Therefore, 2010 and 2011 saw global currency reserves rise at a record pace thanks to easing from the G4.
G4 aggregate central bank balance sheet versus
Source: Morgan Stanley, Haver Analytics, Bloomberg
However, this time, things are different.
As Hans Redeker, head of global FX strategy at Morgan Stanley, points out, four conditions generally hold in times of global currency reserve growth.
There are normally diverging trends in domestic demand, over-investment due to mercantilist policies in reserve building countries, growth divergences that lead investors to move capital into higher-yielding environments, and central banks running excessive monetary-account surpluses via QE operations.
Redeker says three of the four conditions for reserve growth are no longer in place.

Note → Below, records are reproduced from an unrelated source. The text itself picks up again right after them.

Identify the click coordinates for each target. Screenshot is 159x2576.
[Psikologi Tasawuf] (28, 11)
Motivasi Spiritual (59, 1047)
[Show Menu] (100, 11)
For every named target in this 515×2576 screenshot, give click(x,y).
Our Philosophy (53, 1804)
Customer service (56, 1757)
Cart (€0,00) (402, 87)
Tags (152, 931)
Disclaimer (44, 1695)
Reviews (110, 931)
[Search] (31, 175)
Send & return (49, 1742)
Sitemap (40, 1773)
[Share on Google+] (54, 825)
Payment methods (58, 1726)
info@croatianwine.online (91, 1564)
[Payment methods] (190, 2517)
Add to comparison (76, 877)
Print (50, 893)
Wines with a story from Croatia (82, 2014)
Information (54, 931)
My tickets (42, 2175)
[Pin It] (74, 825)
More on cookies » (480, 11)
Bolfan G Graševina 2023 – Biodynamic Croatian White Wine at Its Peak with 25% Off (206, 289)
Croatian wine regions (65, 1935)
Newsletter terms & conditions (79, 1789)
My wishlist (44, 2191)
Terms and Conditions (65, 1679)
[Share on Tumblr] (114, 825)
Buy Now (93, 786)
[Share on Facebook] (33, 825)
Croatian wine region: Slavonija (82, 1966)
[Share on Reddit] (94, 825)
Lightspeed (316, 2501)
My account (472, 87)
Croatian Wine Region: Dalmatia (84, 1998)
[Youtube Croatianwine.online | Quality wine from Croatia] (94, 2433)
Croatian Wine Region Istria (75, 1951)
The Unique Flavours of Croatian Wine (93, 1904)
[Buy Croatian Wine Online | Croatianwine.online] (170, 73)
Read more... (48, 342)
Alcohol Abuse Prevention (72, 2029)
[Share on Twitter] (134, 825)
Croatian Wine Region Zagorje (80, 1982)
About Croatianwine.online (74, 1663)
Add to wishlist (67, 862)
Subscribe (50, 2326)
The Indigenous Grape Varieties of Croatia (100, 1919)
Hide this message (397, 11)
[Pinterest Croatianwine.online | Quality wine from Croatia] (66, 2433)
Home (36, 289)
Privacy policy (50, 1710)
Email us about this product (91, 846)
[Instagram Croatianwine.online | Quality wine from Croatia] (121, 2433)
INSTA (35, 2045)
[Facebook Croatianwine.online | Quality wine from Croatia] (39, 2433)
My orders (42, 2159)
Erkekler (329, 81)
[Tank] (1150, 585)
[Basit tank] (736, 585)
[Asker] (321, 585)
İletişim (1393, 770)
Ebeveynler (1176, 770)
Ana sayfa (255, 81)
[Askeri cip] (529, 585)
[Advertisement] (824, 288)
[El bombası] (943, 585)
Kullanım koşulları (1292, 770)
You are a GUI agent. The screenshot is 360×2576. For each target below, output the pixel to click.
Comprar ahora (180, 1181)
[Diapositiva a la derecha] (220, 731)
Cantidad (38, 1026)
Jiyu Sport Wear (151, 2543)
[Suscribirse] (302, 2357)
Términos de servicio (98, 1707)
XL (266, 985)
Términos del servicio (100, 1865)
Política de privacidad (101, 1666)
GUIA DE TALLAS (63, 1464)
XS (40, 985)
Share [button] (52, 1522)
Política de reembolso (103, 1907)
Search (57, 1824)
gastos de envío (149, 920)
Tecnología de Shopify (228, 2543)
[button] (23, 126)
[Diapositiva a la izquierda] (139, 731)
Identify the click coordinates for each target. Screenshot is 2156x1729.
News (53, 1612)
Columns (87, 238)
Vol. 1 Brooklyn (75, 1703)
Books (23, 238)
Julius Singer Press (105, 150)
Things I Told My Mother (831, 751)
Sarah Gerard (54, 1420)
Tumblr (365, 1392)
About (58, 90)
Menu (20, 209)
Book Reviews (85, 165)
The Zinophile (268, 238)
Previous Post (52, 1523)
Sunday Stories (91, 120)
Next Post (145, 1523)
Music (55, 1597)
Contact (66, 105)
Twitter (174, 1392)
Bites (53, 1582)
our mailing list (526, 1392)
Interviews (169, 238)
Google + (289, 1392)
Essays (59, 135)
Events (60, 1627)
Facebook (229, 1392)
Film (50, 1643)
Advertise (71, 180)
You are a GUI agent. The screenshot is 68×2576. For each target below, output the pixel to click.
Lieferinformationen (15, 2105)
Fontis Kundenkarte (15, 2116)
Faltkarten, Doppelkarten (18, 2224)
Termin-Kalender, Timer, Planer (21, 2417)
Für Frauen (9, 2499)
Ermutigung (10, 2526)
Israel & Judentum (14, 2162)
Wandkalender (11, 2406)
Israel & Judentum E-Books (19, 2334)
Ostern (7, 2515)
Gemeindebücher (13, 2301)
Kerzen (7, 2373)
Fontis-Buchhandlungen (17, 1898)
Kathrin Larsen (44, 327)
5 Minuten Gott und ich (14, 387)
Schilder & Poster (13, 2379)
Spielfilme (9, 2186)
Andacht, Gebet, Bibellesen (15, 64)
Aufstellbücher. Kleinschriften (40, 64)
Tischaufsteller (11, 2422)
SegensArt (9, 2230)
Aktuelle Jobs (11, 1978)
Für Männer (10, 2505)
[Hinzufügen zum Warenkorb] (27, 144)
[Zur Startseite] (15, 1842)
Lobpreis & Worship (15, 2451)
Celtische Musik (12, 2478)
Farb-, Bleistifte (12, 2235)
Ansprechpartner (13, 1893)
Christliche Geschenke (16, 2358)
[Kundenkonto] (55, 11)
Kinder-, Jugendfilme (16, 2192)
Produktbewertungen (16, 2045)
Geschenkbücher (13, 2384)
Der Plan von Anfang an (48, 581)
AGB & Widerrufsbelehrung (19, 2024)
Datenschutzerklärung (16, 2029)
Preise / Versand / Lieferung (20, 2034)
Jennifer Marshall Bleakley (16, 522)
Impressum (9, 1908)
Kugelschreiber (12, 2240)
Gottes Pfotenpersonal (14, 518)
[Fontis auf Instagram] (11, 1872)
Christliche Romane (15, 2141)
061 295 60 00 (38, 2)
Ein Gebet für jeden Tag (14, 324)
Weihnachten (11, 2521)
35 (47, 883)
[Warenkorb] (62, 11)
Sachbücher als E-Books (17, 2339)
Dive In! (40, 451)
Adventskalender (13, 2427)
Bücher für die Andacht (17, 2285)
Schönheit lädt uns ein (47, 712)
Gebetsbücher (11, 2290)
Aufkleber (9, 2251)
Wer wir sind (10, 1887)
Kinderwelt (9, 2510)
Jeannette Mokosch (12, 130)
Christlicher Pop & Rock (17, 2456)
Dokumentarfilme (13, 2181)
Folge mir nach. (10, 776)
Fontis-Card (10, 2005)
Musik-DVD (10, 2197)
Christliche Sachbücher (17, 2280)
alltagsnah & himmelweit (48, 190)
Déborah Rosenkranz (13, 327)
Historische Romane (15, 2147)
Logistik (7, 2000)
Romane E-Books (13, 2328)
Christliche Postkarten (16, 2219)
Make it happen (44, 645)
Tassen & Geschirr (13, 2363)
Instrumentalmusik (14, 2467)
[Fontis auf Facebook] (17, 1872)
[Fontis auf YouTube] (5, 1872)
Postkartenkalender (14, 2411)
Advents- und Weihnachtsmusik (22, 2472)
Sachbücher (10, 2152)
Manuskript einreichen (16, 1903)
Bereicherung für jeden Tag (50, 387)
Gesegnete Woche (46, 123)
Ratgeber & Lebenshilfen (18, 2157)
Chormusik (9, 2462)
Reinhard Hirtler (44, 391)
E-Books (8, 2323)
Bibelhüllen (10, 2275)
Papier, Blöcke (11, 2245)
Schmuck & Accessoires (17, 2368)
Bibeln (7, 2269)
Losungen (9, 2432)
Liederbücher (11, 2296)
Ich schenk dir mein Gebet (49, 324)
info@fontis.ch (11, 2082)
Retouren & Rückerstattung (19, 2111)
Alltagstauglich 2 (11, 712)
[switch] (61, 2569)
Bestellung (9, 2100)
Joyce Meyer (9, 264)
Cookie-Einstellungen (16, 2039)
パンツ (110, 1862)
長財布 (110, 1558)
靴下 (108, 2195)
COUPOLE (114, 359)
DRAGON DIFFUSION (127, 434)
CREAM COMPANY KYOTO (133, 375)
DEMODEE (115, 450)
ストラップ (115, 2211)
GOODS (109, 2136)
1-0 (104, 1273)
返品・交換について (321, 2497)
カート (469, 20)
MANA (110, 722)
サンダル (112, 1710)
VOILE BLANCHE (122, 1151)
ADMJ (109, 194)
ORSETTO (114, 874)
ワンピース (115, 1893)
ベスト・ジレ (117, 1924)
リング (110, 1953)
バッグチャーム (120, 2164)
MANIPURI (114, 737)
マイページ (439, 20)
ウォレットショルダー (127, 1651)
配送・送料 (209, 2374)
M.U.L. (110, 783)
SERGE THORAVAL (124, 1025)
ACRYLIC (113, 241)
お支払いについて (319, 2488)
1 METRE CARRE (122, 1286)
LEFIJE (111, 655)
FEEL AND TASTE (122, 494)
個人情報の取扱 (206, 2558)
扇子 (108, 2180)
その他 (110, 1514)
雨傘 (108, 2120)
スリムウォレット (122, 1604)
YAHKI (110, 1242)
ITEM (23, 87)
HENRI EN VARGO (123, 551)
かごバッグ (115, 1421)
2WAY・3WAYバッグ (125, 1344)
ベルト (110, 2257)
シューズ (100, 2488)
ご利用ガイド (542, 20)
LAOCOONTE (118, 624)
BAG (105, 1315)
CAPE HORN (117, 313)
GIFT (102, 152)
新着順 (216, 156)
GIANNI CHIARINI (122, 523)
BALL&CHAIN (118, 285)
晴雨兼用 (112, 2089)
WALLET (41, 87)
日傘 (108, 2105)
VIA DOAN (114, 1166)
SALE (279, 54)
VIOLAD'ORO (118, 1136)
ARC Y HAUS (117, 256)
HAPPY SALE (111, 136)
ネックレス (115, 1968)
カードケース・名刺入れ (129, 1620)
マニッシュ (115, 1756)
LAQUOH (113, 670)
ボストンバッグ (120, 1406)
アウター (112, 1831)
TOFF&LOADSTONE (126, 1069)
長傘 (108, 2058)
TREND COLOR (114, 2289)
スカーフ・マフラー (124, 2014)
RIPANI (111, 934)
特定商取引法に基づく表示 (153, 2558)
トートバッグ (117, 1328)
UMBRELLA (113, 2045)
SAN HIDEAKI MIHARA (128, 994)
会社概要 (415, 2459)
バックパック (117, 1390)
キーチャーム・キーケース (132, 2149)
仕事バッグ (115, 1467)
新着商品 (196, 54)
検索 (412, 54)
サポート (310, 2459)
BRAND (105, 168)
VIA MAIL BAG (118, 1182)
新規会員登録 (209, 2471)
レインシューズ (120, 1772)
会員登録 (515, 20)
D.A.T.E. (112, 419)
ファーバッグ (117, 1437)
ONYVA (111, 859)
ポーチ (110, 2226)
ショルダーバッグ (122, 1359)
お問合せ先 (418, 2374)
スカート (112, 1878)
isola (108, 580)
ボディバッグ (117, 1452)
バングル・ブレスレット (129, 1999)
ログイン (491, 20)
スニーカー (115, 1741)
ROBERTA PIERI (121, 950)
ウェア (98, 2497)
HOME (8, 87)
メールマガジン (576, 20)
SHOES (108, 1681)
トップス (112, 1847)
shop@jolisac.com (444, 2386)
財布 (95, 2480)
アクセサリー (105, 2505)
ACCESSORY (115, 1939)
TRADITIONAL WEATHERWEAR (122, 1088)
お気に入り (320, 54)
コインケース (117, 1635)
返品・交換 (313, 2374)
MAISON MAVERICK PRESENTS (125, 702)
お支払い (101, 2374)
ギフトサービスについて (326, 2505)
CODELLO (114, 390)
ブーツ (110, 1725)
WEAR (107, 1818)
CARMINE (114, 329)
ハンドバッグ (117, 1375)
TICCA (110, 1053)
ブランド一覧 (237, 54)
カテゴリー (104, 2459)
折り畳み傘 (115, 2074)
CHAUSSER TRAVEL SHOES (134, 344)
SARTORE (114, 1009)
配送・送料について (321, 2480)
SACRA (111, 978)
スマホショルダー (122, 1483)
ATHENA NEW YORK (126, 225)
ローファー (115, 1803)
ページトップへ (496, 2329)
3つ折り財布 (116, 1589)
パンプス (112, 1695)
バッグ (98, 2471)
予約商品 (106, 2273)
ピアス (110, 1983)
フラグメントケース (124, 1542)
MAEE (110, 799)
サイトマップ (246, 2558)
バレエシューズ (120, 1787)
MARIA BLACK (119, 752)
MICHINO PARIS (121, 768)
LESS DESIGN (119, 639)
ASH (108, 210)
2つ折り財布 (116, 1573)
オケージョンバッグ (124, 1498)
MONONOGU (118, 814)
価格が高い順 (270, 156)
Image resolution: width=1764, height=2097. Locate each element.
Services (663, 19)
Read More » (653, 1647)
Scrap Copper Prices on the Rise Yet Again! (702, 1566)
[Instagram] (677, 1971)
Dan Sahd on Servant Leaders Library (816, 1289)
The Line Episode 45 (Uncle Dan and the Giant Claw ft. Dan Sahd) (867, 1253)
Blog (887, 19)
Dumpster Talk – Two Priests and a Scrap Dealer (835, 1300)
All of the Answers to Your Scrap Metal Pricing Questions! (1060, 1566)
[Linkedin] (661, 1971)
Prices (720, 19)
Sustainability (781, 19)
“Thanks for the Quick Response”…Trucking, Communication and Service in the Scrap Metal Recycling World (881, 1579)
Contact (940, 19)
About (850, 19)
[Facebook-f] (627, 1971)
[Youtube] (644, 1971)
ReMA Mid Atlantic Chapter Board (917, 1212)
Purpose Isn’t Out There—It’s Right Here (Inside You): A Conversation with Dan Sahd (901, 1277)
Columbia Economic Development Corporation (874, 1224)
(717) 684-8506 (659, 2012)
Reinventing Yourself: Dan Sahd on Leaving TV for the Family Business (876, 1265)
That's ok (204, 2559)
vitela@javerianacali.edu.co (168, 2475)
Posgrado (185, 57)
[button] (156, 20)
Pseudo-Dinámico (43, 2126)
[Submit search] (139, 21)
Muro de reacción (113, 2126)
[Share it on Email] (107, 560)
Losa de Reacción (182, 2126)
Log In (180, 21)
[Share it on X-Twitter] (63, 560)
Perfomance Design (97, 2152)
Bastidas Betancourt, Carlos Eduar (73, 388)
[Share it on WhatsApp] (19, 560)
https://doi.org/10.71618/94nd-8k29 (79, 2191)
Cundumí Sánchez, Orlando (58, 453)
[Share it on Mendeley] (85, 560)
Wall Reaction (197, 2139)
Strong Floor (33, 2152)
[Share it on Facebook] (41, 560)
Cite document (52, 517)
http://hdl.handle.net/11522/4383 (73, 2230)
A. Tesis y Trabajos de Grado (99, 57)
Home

“Global domestic demand trends have converged,” he says. “EM countries’ net export growth is slowing down and investment has shifted away from boosting export capacity and towards infrastructure.
“Last, but not least, real-growth differentials have tightened, as evidenced by the easing inflows into EM funds.”
It is therefore no longer a given that the latest round of Fed easing will lead to an outflow from the USD into other currencies, as seen in previous rounds of QE.
“Funds allocated by the Fed may stay in the US, boosting local asset prices instead of international asset prices,” says Redeker.
“Consequently, currency reserves might not rise meaningfully, suggesting Mantega’s warning of a currency war could have been premature.”